色の濃さや光の強さは、現実感を遠ざけ、夢見心地にさせる効果もあった。来客はここで日々の激務を忘れ、艶めかしい美女らと、魅惑的で背徳的な夜を過ごす。
しかし客にとっては夢であるものが、娼婦にとっては現実だった。
今夜はずっと更衣室の隅で女が泣いている。それを慰める同僚は、ひとりかふたりだけで、ほかの女たちは遠慮なしに呆れの目を向けた。
「ここから逃がしてやるって話に、乗っちまったんだってさ」
「バカだねえ。客の言うことを真に受けるなんて。嘘に決まってるじゃないか」
気の強そうな女が、迷惑そうに吐き捨てる。
「さっさと出て行くんだね。あんた、もう二度と客は取れないよ」
「待ちなって。タバサにだって事情はあったんだし……」
「娼館が嫌で逃げ出そうとしたやつと、これからも一緒に仕事できるわけないだろ」
望んで娼館に来た女など、いるはずもなかった。ここにいる女は、財産を失ったか、捨てられたか、行き場をなくしたか。そういったやむを得ない事情があって、娼館などに身を寄せている。
だが、単純に『身体を売ればいい』だけの場所でもない。とりわけアルカーシャのような格式高い娼館では、娼婦にも相応の美貌と教養が求められた。
美しさは貴族令嬢にも引けを取らない。楽器を嗜み、雅やかなダンスも舞える。それは娼婦らの自信であり、矜持であり、自己欺瞞でもあった。
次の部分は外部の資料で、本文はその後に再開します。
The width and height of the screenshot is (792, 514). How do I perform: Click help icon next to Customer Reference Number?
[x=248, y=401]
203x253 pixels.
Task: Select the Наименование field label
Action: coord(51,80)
「あんたも客に唆されたくらいで、その気になるんじゃないよ? ルージュ」
ルージュも新米の娼婦として、来週には初めて『客』を取る。
「……うん」
「緊張してるみたいだね。いつものあんたなら、今頃、タバサを庇ってるだろ?」
先輩のハンナがルージュの頭を荒っぽく撫でた。
客を取るということが何を意味するのか、ルージュにもわかっている。娼婦なら誰もが通ってきた道であって、逃げ場はない。
おまけにルージュの客は相当の高官らしかった。
「初日からいきなりってこともないんだし。相手は紳士なんだ、こっちが素直にしてりゃあ、いい思いもさせてくれるさ」
ハンナの視線がルージュの容貌を一瞥する。
ルージュという名前は、おそらく自前の赤髪にちなんだもの。真紅のロングヘアが艶やかな光沢を放ち、存在感を引き立てる。顔立ちにはまだ幼さが残っているものの、あと数年もすれば、美貌になりそうな器量のよさが見て取れた。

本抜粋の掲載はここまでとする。